▶ _RECORDS SUPPLIED_
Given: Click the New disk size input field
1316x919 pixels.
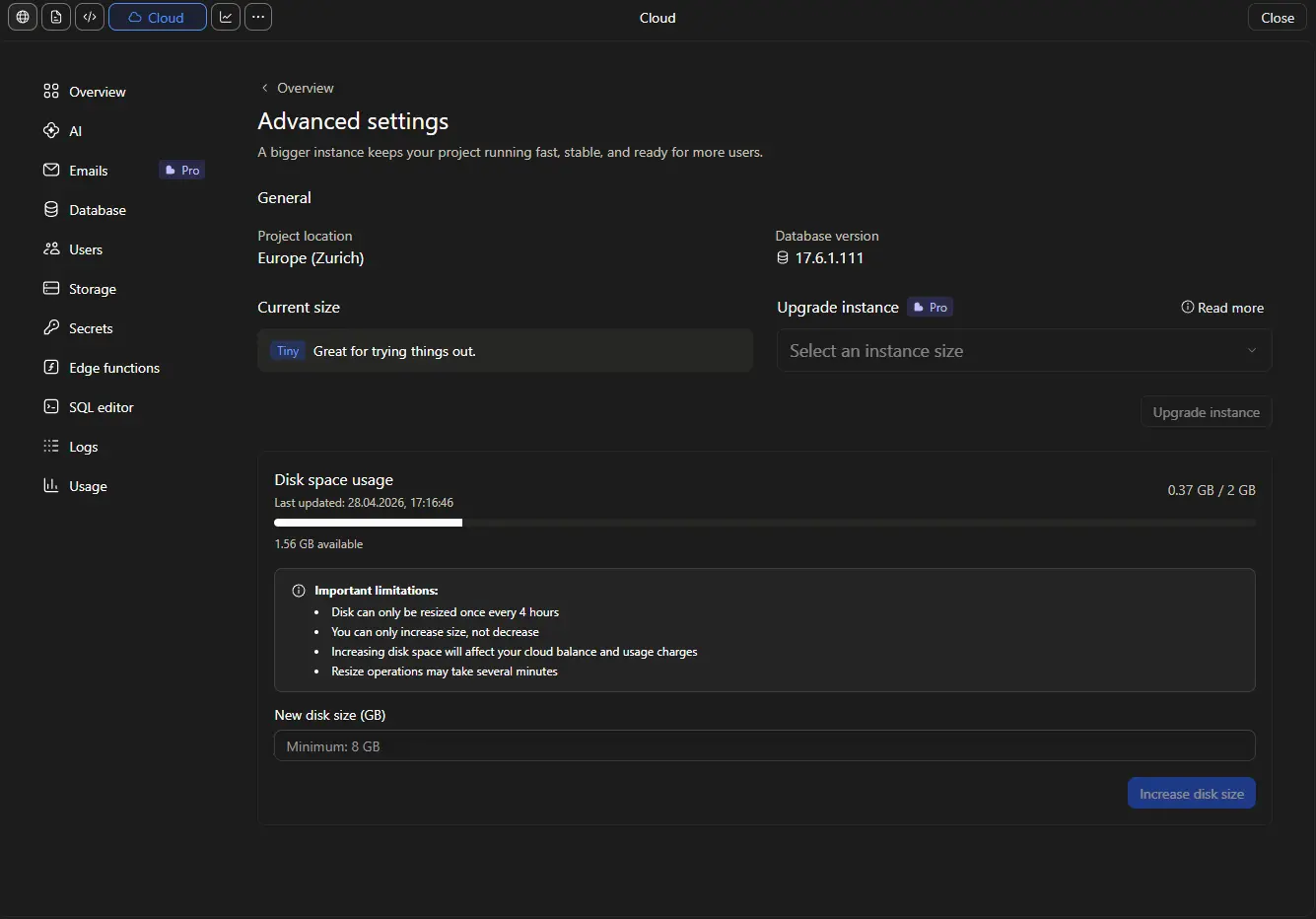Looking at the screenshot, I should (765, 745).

---

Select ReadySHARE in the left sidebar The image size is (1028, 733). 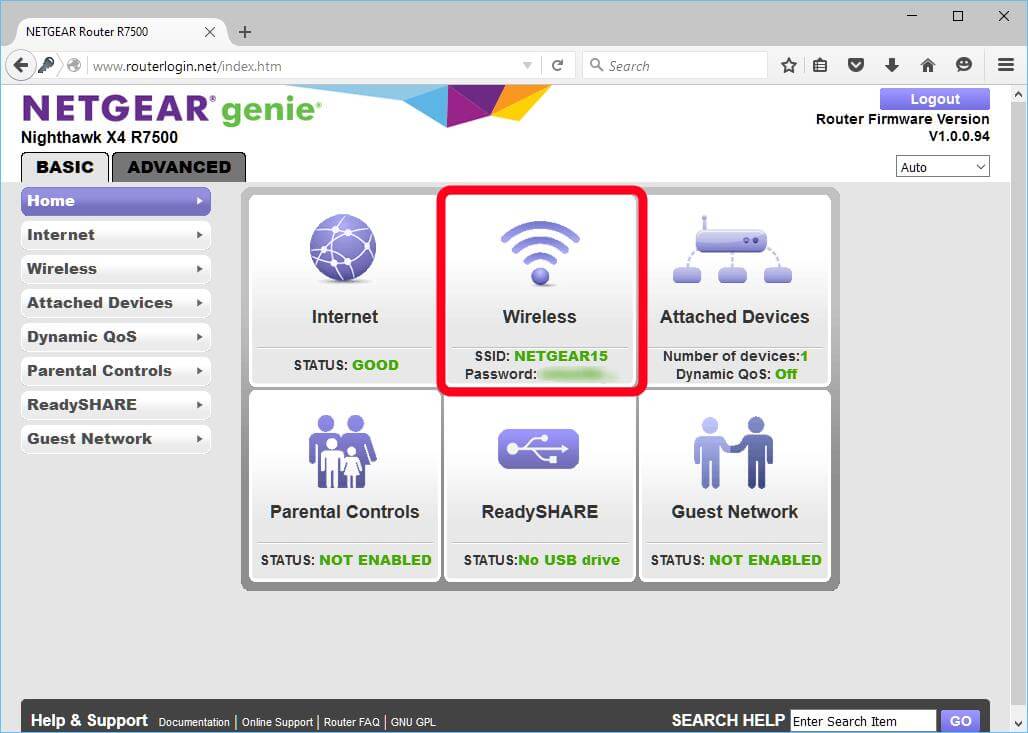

* * *

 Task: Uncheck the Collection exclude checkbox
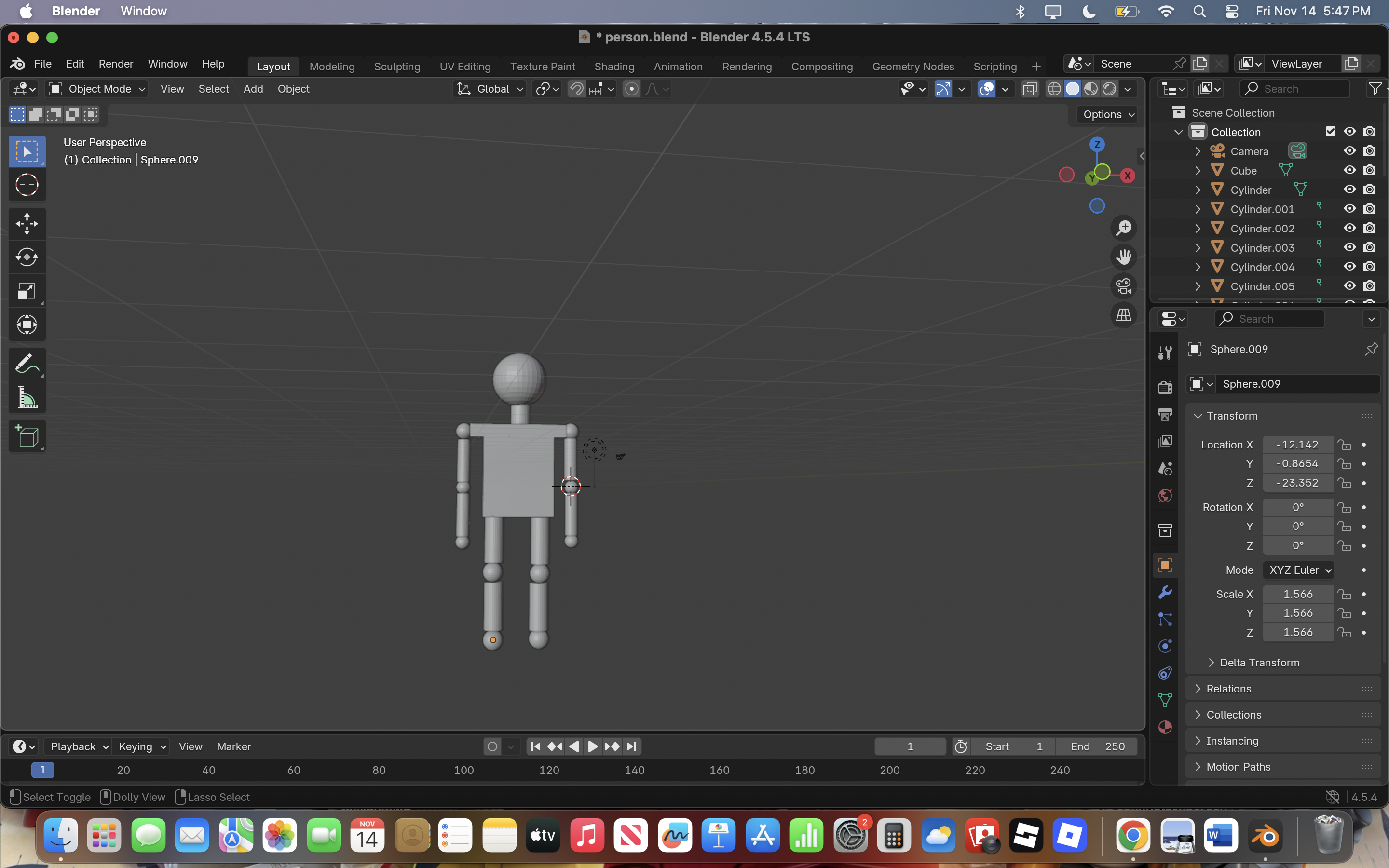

▶ _INSTRUCTION_
Reproduce the material starting with the line that contains "Given: Click the New disk size input field" and going on through the line that contains "Looking at the", both included, and leave the pictures out of your answer.

▶ _SOLUTION TO THE PROBLEM_
Given: Click the New disk size input field
1316x919 pixels.
Looking at the screenshot, I should (765, 745).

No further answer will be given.